**** Recorded information ****

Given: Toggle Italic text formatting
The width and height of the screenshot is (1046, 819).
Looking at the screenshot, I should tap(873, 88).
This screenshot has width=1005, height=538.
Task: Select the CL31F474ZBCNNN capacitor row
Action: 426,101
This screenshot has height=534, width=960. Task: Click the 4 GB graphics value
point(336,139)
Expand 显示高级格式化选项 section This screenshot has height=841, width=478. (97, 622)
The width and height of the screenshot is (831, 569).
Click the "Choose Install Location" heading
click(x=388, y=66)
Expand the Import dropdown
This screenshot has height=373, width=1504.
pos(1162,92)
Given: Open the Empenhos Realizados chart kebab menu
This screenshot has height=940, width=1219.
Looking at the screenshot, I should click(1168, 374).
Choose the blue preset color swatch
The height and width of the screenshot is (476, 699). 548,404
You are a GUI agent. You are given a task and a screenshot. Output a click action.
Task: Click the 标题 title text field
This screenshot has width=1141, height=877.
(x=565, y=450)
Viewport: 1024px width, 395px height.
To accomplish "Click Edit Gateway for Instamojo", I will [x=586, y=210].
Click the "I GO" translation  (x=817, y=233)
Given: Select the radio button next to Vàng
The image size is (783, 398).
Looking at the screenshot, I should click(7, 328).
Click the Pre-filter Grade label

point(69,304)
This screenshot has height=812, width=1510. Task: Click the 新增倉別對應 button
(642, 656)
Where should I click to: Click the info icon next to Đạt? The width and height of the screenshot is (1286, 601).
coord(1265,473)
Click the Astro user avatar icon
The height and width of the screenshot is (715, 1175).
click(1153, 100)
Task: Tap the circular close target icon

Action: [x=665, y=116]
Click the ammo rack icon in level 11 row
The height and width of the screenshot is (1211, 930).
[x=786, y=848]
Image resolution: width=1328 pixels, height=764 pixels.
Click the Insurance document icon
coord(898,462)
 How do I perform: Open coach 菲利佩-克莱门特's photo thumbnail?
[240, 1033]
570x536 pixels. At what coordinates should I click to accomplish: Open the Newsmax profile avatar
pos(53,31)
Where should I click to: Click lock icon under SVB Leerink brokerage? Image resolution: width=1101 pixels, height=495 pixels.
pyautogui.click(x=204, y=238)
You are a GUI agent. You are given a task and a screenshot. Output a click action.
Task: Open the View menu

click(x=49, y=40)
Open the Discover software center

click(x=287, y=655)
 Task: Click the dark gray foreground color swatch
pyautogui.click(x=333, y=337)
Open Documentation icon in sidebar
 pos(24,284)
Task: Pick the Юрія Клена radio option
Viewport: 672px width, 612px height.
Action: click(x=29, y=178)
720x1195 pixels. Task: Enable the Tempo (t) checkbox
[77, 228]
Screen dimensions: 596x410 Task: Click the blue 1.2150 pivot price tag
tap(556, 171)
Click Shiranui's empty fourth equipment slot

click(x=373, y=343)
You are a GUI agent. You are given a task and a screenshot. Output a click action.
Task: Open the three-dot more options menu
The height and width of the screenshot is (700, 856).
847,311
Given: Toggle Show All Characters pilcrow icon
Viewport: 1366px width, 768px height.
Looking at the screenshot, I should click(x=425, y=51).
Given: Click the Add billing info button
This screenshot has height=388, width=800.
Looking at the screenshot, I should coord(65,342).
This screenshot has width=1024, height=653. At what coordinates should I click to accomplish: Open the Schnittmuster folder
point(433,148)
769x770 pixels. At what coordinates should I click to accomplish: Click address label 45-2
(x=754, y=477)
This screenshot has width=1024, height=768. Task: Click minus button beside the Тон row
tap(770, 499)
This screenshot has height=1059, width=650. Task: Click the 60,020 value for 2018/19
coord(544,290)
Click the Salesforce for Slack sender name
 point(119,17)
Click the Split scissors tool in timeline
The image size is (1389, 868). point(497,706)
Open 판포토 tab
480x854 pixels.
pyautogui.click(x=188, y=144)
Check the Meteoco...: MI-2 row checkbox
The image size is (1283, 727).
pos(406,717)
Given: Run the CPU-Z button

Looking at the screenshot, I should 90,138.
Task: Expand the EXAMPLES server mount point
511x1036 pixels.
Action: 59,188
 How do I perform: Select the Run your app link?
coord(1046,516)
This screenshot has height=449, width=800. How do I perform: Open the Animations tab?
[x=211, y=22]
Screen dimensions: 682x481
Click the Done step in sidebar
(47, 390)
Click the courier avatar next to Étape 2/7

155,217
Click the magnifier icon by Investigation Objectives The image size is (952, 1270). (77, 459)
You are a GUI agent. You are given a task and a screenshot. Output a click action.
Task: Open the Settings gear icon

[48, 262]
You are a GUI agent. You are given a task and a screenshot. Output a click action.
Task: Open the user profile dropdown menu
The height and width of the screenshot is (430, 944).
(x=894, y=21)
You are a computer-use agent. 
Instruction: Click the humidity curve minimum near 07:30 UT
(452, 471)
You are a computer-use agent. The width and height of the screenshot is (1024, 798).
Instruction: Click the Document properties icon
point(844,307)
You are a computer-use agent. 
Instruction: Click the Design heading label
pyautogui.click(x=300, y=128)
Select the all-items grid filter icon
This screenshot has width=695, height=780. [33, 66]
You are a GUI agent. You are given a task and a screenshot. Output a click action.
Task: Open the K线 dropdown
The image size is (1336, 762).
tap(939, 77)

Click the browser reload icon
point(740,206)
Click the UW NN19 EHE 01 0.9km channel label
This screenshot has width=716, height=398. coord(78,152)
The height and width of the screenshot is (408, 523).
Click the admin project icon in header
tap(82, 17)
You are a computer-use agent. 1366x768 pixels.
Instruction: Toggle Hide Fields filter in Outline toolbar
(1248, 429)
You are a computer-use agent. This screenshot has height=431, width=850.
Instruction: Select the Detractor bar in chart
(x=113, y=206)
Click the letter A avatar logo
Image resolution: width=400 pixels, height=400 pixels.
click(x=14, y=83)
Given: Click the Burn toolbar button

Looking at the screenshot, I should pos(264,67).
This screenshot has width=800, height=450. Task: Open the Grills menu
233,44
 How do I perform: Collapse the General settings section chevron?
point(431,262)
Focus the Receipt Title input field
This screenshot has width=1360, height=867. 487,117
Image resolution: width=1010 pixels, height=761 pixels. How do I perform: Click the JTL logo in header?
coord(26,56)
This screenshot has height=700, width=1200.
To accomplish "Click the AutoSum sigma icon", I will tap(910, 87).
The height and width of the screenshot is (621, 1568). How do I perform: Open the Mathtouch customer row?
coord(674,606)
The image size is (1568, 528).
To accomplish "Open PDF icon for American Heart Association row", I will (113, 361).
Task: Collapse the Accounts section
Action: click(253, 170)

****

> **Problem**: Which lines of the data contain the word "text"? Copy each one.

> **Response**:
Given: Toggle Italic text formatting
Task: Click the 标题 title text field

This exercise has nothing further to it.